**DIRECTIONS FOR THIS TASK:** Count how many lines below include the string "visibility". Only that number should appear in the reply.

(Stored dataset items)
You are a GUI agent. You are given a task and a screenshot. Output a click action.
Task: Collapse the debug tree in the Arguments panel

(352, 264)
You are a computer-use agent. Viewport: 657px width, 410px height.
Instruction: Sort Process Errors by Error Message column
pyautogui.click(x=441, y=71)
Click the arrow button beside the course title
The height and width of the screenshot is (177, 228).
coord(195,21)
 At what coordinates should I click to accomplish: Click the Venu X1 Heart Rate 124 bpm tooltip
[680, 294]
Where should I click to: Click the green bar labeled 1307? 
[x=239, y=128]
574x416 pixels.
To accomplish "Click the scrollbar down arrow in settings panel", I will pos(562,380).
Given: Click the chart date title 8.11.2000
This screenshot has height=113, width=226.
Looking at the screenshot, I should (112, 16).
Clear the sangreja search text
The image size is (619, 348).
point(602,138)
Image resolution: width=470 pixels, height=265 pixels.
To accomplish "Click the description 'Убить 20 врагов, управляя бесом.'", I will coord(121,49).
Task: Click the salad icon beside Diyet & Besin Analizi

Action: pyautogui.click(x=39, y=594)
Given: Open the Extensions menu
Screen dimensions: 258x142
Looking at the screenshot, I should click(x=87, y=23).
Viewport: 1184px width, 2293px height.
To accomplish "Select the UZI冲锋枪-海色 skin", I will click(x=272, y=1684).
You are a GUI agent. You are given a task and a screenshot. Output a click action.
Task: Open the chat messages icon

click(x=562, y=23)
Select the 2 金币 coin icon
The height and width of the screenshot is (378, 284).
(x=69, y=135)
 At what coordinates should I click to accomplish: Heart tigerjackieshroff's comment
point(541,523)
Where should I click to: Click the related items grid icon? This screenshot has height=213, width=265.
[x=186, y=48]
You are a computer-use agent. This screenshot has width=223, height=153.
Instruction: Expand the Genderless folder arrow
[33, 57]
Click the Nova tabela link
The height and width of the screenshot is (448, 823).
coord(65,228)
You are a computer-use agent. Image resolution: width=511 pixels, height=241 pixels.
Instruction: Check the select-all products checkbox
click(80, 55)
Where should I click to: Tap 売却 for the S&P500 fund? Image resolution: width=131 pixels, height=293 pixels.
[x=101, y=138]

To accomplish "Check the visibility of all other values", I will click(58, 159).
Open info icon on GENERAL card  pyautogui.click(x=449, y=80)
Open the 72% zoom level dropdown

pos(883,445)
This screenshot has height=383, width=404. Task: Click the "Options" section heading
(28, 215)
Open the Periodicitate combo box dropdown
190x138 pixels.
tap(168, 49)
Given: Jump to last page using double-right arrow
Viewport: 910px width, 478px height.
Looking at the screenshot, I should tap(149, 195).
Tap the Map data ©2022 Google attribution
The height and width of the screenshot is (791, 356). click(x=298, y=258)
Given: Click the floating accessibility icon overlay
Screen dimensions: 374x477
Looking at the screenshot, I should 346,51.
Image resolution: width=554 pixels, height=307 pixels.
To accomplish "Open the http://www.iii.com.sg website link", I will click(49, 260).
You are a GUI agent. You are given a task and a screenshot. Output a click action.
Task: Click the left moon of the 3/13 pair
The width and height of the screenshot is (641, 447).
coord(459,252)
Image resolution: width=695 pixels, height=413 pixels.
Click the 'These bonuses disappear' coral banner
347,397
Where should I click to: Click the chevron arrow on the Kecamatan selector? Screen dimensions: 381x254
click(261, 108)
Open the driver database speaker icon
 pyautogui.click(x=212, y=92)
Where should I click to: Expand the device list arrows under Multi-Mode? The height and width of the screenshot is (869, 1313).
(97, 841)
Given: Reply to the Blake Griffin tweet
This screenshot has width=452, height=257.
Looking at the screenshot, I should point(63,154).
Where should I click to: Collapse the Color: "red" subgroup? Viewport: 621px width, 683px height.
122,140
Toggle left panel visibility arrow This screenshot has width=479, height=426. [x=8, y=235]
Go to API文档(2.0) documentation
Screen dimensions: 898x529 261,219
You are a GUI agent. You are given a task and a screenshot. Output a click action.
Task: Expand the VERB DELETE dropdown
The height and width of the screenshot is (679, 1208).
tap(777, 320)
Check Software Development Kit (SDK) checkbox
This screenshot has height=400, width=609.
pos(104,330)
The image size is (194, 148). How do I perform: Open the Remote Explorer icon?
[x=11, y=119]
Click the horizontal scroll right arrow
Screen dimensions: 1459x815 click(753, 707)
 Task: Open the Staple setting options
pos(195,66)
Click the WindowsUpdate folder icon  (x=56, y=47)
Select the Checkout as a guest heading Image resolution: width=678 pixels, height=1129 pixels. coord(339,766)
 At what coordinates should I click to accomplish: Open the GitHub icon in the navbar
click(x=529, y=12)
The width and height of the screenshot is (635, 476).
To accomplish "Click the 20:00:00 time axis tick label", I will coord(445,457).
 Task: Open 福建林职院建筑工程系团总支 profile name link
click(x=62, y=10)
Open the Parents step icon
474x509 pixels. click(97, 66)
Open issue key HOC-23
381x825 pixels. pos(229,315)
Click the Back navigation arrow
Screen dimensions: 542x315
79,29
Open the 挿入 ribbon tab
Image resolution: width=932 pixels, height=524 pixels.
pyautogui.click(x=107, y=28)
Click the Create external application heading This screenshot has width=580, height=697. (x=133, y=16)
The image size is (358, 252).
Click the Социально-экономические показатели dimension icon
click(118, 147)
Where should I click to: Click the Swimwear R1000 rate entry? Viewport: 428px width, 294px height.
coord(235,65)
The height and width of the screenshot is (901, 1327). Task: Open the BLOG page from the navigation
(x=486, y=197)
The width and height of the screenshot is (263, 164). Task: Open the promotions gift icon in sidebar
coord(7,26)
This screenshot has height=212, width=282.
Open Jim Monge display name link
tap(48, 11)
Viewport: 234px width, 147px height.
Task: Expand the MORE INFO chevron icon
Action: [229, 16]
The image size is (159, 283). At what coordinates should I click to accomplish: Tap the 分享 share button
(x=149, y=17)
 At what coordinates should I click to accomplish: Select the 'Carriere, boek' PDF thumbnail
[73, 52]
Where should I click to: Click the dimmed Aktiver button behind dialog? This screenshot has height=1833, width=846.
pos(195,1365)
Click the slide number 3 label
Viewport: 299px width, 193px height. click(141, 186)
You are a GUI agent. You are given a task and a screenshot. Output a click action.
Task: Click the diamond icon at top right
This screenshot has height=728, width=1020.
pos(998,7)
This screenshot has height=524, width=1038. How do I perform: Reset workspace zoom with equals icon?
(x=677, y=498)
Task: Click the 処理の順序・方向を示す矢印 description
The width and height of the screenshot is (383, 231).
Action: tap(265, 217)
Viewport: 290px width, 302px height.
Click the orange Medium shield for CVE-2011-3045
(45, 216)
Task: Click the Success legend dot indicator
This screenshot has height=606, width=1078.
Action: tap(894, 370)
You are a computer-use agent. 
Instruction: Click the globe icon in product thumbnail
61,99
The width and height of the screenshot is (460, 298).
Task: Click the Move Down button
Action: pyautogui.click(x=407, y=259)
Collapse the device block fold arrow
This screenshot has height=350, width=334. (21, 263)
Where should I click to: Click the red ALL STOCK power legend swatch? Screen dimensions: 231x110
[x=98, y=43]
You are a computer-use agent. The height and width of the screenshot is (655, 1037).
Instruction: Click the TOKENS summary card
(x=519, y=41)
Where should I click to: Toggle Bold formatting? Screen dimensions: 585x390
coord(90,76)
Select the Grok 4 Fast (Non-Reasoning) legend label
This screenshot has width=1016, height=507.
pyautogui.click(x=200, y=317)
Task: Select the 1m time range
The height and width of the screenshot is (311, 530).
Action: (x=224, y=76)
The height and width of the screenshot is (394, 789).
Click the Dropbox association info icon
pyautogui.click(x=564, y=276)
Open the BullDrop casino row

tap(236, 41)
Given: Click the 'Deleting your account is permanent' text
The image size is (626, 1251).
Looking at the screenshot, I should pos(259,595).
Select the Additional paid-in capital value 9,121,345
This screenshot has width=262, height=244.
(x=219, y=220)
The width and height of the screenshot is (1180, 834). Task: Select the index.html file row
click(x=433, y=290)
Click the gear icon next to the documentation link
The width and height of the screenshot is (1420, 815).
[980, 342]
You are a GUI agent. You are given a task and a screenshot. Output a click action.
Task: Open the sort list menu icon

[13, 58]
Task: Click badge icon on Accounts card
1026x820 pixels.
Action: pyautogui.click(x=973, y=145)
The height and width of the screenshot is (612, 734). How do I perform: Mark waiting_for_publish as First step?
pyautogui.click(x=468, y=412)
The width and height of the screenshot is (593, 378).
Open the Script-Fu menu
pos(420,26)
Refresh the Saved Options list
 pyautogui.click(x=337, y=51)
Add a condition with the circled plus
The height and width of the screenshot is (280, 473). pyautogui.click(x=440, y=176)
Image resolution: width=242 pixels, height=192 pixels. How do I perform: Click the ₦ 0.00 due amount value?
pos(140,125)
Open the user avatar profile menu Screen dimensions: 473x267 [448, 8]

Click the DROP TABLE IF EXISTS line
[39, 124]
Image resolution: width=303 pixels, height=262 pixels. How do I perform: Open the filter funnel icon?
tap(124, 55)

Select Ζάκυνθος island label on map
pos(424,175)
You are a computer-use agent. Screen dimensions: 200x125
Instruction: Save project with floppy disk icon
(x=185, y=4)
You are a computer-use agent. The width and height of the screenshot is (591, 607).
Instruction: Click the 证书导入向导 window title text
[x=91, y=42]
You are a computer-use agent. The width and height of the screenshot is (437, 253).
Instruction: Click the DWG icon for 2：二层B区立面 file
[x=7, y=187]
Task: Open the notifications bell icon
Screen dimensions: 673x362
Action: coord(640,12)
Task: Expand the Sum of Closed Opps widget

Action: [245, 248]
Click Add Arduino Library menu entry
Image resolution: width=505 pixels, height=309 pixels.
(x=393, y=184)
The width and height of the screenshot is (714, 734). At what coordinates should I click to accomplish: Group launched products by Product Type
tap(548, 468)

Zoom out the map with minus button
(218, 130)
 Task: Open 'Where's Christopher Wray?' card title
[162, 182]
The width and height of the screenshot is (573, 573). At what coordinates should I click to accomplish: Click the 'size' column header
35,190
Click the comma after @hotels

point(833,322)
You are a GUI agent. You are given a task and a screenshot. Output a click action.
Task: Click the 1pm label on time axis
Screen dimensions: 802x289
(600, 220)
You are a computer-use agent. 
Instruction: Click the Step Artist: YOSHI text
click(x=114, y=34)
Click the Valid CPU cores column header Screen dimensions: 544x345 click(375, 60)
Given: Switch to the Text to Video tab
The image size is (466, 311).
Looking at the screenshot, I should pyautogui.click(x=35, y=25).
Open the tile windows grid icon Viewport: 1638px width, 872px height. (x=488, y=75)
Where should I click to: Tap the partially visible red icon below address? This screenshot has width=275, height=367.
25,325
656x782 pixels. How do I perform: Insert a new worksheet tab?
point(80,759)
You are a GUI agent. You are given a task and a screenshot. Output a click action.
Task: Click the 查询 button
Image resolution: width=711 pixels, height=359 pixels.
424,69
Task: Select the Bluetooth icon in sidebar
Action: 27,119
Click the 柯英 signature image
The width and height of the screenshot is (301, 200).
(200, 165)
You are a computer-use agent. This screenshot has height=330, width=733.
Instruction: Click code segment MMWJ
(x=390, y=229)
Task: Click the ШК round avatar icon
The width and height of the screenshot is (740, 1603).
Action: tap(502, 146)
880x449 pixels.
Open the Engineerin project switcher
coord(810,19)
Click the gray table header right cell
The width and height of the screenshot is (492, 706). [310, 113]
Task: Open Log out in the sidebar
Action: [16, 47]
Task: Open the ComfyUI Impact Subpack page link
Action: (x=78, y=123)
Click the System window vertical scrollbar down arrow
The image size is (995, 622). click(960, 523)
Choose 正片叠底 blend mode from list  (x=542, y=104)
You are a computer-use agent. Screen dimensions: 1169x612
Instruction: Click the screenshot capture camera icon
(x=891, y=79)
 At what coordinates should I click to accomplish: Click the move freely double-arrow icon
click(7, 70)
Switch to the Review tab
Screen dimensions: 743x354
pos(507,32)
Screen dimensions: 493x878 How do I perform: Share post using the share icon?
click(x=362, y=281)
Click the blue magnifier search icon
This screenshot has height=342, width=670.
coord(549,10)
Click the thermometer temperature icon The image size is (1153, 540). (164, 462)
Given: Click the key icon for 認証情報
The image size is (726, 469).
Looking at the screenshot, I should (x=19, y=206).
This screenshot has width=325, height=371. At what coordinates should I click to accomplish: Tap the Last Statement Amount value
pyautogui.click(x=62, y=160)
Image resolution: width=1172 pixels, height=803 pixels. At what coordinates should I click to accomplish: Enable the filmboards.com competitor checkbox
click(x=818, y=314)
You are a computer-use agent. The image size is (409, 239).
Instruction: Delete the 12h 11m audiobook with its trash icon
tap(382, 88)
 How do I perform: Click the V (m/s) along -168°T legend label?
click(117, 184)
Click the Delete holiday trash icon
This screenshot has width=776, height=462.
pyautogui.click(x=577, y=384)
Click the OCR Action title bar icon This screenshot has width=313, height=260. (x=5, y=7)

**WRITTEN RESPONSE:** 2